Atypische Rotlichtverstöße

Haben Sie gegen das Rotlichtgebot in einer atypischen Weise verstoßen? Dann könnte es an der groben Nachlässigkeit fehlen.

Keine grobe Nachlässigkeit

Bei den sog. atypischen Rotlichtverstößen kann subjektiv eine besonders grobe Nachlässigkeit fehlen, wenn keine Gefährdung Dritter hinzutritt. In den nachfolgenden Entscheidungen wurde trotz des Vorliegens eines sog. qualifizierten Rotlichtverstoßes von einem Fahrverbot abgesehen:

Abbiegen

Ein Verwechseln der Ampel für Abbieger mit der für den Geradeausverkehr kann beim Abbiegen zum Absehen von einem Fahrverbot führen (OLG Düsseldorf DAR 2000, 126; OLG Hamm DAR 1996, 69; OLG Karlsruhe DAR 1996, 367).

Adressensuche

Bei Ablenkung durch Adressensuche kann ein Absehen von einem Fahrverbot in Betracht kommen (OLG Koblenz NJW 2004, 1400 für Suche nach einer Apotheke; DAR 1994, 287 für Auslieferungsfahrer). Durch Adressensuche abgelenkt, OLG Koblenz DAR 1994, 287.

Anhalteschwierigkeiten

Hat der Betroffene die Ampel zwar zuvor beobachtet, hat er dann jedoch wegen spiegelglatter Fahrbahn Schwierigkeiten, seinen Pkw anzuhalten, handelt es sich nur um leichte Fahrlässigkeit mit der Folge, dass ein Fahrverbot nicht verhängt werden kann (OLG Dresden DAR 1998, 280).

Busspur
Verirrt sich der Fahrer in einer Busspur und fährt er bei Dauerrotlicht, das nur vom Busfahrer umgeschaltet werden kann, weiter, kommt ein Fahrverbot nicht in Betracht (OLG Hamm DAR 1994, 409; BayObLG VRS 90, 51).

Dauerrotlicht

Die Umstände des Einzelfalls (hier: ca. dreiminütiges Warten bei irriger Annahme von [Dauer-]Rot und Animation zur Weiterfahrt) können es durchaus rechtfertigen, von einem Fahrverbot abzusehen (OLG Hamm NStZ 1999, 518 = DAR 1999, 515 = VRS 97, 384 = NZV 2000, 52).

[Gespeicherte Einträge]
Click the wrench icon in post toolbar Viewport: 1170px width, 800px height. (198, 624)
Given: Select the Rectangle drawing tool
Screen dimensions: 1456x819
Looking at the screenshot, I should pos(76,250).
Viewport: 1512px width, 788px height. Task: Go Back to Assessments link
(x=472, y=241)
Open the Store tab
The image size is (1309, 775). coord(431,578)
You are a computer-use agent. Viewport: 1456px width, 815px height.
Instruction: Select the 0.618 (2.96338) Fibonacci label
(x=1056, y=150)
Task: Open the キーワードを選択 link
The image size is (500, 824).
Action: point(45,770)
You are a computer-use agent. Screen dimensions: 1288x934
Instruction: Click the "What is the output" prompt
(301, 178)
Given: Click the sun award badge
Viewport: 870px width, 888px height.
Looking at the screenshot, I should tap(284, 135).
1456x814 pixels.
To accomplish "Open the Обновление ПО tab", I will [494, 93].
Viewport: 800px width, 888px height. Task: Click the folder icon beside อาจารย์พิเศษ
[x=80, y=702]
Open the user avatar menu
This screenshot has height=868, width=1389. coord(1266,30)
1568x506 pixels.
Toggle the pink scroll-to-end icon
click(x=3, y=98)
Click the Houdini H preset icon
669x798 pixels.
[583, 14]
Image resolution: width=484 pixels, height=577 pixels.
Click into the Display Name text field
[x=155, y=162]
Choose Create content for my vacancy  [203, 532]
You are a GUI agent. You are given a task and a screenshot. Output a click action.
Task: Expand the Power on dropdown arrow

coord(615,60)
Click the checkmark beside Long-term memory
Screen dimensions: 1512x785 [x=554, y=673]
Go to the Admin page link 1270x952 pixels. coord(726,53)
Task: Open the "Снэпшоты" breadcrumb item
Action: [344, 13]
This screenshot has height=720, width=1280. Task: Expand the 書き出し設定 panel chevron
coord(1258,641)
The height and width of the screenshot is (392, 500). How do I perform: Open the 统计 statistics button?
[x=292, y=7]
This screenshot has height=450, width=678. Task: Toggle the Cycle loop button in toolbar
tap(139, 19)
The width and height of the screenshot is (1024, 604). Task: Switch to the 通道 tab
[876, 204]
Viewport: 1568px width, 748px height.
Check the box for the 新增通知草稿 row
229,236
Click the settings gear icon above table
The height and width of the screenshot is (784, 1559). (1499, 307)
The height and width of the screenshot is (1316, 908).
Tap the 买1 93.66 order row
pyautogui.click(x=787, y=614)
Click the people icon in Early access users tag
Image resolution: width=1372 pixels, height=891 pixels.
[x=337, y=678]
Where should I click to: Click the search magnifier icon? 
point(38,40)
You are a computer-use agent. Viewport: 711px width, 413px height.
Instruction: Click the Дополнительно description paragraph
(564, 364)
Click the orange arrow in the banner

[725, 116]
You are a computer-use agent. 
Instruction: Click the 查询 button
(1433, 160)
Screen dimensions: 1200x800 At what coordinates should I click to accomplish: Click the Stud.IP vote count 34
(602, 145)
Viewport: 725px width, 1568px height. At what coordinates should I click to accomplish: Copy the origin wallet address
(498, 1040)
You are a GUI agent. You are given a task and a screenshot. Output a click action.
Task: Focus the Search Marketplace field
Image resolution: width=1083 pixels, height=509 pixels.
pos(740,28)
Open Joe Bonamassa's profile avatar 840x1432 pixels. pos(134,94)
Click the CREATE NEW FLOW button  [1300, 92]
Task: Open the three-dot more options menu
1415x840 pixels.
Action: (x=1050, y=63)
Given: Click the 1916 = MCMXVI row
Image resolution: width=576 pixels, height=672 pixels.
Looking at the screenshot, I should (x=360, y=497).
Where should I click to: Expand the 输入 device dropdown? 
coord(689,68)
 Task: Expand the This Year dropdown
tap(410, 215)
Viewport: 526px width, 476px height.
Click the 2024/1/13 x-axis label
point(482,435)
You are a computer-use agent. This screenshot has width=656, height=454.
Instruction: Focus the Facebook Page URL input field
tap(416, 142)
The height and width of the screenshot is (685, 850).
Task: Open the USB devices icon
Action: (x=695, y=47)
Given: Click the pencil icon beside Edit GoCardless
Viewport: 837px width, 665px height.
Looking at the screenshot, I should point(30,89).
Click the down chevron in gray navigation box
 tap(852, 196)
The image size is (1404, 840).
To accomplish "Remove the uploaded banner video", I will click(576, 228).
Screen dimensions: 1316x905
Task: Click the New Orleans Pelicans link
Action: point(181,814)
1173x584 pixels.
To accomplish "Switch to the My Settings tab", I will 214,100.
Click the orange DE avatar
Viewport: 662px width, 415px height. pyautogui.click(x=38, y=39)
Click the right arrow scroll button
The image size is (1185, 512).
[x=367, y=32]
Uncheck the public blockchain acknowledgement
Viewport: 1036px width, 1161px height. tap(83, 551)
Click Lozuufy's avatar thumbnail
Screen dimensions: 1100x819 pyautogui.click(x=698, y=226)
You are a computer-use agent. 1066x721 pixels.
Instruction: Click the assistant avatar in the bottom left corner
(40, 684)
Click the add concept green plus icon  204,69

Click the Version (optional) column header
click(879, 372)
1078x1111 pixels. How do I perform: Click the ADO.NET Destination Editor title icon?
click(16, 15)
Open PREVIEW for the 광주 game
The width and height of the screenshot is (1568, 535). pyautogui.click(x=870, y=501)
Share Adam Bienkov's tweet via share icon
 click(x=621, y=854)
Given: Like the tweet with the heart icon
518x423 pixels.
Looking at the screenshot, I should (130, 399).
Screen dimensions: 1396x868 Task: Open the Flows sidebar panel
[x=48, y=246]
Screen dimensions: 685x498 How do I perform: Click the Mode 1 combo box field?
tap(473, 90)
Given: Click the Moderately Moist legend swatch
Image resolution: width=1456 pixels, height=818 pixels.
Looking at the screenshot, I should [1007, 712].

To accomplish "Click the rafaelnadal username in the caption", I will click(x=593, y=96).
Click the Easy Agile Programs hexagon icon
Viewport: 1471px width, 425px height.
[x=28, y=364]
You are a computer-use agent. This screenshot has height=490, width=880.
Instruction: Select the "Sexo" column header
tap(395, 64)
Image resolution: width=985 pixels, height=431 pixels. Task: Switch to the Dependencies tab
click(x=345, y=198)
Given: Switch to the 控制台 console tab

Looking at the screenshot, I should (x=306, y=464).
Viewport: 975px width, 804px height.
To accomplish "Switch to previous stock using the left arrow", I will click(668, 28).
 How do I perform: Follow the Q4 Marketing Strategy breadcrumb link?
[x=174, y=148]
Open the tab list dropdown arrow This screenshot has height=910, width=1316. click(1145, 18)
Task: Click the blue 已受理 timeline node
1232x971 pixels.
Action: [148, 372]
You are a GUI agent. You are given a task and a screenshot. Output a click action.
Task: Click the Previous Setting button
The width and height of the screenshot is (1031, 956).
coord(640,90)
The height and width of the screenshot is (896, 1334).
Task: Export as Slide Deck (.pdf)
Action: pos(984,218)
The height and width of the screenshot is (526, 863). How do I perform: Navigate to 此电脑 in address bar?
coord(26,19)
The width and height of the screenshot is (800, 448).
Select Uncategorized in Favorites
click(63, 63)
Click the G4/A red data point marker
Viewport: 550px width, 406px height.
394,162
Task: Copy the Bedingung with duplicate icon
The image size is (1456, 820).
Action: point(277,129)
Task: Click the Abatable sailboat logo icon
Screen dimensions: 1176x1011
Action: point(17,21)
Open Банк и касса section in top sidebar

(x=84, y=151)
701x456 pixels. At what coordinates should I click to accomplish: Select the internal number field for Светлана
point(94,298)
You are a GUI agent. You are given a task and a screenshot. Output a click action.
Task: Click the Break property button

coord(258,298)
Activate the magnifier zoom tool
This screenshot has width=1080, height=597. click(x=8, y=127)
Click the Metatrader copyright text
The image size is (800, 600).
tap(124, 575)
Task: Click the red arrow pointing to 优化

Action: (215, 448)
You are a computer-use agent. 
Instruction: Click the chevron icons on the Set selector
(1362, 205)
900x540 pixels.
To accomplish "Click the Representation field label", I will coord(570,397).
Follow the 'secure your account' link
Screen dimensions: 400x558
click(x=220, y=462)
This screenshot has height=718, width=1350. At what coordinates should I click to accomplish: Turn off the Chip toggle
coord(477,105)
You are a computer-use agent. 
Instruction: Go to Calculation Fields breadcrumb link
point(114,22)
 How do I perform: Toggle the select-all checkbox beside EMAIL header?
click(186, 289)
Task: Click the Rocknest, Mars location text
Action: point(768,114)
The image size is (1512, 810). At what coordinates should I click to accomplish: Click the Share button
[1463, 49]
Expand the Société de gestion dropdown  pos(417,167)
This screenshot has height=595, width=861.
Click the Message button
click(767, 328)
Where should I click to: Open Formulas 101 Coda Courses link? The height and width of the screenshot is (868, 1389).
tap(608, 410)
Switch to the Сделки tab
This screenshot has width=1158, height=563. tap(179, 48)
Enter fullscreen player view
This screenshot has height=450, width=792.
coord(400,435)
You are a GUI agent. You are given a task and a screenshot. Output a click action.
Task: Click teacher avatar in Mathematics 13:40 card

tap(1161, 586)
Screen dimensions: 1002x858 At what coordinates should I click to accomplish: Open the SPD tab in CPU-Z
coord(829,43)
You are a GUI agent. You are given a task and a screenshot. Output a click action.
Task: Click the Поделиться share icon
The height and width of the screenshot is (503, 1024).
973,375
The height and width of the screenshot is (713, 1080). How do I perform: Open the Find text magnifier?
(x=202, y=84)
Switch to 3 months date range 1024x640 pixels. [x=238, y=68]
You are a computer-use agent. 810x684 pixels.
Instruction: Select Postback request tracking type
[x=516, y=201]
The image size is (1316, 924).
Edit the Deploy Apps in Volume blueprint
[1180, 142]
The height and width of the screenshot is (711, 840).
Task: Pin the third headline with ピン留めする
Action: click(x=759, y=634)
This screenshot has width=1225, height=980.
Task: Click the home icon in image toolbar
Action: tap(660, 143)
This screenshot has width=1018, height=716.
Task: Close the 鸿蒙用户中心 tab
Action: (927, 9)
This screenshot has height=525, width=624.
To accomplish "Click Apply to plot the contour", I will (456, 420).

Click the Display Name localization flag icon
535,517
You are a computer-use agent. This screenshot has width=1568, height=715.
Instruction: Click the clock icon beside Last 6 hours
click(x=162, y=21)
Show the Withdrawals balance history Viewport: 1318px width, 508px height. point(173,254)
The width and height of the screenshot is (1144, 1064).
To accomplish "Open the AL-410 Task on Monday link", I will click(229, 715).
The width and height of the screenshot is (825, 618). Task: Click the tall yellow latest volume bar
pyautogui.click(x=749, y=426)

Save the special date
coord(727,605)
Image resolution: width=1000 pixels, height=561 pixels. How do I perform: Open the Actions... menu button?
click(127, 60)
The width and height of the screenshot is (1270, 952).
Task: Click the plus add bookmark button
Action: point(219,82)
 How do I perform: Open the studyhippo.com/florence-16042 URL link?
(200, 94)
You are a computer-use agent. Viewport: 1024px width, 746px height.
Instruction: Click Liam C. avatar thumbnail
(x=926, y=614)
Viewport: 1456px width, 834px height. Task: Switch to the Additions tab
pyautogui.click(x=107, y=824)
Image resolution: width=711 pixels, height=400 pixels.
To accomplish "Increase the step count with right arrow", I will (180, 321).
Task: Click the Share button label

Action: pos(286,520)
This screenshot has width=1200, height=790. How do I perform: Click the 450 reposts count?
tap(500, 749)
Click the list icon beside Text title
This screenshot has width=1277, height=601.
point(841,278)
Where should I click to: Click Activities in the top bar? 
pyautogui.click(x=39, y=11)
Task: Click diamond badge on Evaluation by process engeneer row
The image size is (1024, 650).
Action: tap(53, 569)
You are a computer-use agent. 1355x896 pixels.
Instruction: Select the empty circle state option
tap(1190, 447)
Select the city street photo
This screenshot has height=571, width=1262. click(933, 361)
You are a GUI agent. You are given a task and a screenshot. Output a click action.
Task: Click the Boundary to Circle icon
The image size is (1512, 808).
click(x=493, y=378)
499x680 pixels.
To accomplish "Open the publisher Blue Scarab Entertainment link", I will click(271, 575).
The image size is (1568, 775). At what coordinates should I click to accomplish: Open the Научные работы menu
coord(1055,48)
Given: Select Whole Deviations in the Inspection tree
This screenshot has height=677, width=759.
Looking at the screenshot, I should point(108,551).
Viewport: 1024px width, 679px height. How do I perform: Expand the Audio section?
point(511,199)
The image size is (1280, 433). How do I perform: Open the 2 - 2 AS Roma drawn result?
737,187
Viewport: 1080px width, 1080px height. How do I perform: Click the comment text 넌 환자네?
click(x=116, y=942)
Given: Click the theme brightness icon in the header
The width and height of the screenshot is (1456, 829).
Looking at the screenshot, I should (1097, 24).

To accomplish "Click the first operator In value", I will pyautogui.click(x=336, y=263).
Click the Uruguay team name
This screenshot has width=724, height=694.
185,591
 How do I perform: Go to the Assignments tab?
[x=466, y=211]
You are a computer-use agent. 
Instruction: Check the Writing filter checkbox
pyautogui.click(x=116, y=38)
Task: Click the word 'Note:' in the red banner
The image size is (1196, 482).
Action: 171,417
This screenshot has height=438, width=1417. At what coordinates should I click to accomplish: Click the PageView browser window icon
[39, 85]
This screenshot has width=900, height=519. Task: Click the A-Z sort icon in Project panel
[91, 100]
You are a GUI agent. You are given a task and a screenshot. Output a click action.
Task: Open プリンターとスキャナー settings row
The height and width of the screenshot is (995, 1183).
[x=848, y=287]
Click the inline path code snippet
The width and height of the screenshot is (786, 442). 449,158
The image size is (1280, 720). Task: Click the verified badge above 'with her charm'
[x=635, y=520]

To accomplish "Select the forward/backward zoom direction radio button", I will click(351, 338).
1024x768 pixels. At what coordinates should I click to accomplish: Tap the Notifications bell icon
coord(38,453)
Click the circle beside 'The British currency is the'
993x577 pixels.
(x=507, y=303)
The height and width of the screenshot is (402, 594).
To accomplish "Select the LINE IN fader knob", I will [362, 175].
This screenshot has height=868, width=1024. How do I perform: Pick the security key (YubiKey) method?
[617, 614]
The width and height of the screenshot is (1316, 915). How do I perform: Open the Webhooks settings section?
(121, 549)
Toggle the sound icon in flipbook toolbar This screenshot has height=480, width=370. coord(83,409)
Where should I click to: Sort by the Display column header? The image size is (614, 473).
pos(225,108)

■ Die Aufgabe:
Was steht im Text über atypische Rotlichtverstöße?
(a) Welche Ampel wird beim Abbiegen mit welcher anderen verwechselt?
(b) Warum hatte der Betroffene im Fall des OLG Dresden Schwierigkeiten, seinen Pkw anzuhalten?
(c) Wie lange wurde im Fall zum Dauerrotlicht ungefähr gewartet?
Stützen Sie sich ausschließlich auf den Text über atypische Rotlichtverstöße.

■ Lösung:
(a) Die Ampel für Abbieger wird mit der für den Geradeausverkehr verwechselt.
(b) Die Fahrbahn war spiegelglatt.
(c) Es wurde ca. drei Minuten gewartet.